**Work to complete**
Copy each line below in which the string "computer" appears.

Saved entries
----

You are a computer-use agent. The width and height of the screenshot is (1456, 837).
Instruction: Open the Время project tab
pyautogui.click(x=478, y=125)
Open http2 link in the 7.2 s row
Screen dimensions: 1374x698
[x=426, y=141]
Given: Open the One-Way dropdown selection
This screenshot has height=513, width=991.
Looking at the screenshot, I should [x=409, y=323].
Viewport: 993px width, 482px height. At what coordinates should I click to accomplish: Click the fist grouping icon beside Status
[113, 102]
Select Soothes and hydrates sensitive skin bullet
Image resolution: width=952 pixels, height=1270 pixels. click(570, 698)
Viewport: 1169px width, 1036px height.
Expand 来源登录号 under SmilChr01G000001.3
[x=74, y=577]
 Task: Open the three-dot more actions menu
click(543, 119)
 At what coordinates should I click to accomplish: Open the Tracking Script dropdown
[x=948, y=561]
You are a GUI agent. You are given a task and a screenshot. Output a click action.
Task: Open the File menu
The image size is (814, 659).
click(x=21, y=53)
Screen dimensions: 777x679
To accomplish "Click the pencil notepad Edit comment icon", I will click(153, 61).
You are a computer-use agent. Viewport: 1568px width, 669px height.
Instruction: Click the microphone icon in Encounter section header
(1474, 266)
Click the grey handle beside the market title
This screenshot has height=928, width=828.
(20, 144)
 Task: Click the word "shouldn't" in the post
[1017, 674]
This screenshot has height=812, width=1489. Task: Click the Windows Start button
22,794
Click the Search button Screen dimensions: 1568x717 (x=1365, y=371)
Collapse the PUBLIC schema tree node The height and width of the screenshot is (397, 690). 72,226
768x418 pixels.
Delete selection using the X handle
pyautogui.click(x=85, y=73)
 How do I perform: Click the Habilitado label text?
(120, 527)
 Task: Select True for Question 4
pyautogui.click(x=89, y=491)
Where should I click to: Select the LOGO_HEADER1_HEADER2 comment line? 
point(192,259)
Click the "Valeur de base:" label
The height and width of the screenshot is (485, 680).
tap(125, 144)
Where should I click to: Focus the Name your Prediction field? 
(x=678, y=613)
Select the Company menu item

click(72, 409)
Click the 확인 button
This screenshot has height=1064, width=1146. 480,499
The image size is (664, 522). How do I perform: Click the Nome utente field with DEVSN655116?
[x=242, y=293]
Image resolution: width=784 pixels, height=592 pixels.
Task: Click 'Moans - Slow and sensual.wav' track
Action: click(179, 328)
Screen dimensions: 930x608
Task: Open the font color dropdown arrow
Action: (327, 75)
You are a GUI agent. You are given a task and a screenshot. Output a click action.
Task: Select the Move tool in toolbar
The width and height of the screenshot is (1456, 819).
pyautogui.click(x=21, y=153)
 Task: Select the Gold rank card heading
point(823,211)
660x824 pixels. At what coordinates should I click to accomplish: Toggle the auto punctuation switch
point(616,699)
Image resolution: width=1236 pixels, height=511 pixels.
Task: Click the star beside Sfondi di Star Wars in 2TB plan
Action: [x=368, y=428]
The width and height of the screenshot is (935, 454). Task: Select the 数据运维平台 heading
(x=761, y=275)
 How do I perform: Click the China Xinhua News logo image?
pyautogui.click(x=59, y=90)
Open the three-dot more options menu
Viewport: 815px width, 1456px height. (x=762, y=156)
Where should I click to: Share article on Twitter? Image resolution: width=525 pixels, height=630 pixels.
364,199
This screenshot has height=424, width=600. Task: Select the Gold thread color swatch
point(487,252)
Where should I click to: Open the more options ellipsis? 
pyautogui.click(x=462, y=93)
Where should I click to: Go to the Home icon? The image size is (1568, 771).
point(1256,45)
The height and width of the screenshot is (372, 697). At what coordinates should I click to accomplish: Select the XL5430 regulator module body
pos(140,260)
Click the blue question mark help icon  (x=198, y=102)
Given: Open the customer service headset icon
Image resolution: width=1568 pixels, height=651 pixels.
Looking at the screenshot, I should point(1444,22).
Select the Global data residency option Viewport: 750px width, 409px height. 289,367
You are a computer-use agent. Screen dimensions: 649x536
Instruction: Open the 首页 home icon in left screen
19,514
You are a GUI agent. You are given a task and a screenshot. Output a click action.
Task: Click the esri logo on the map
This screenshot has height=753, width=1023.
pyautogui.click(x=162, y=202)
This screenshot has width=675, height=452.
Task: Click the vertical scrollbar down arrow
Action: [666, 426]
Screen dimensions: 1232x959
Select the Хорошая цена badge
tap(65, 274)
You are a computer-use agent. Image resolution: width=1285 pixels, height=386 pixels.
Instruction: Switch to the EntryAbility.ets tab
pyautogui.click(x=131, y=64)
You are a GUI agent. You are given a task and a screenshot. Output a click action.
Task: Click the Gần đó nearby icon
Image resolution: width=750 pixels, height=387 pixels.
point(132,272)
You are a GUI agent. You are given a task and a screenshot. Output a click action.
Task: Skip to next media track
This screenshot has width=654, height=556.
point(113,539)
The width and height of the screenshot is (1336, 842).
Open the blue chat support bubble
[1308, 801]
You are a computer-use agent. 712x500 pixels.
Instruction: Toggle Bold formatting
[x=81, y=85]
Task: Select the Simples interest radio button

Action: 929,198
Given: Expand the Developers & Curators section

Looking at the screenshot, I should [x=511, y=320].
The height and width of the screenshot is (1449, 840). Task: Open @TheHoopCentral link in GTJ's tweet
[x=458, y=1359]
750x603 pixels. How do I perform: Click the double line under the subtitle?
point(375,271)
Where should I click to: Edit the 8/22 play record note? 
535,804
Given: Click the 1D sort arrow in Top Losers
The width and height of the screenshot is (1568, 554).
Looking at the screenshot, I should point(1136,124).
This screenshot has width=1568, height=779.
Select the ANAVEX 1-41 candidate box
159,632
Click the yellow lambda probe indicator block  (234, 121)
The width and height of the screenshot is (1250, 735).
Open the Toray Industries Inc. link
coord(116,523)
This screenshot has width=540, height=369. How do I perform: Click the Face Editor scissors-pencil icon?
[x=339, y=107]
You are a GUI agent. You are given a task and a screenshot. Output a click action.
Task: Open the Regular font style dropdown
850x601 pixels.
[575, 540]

----

**Exercise output**
You are a computer-use agent. The width and height of the screenshot is (1456, 837).
You are a computer-use agent. Viewport: 1568px width, 669px height.
You are a computer-use agent. Screen dimensions: 649x536
You are a computer-use agent. Image resolution: width=1285 pixels, height=386 pixels.
You are a computer-use agent. 712x500 pixels.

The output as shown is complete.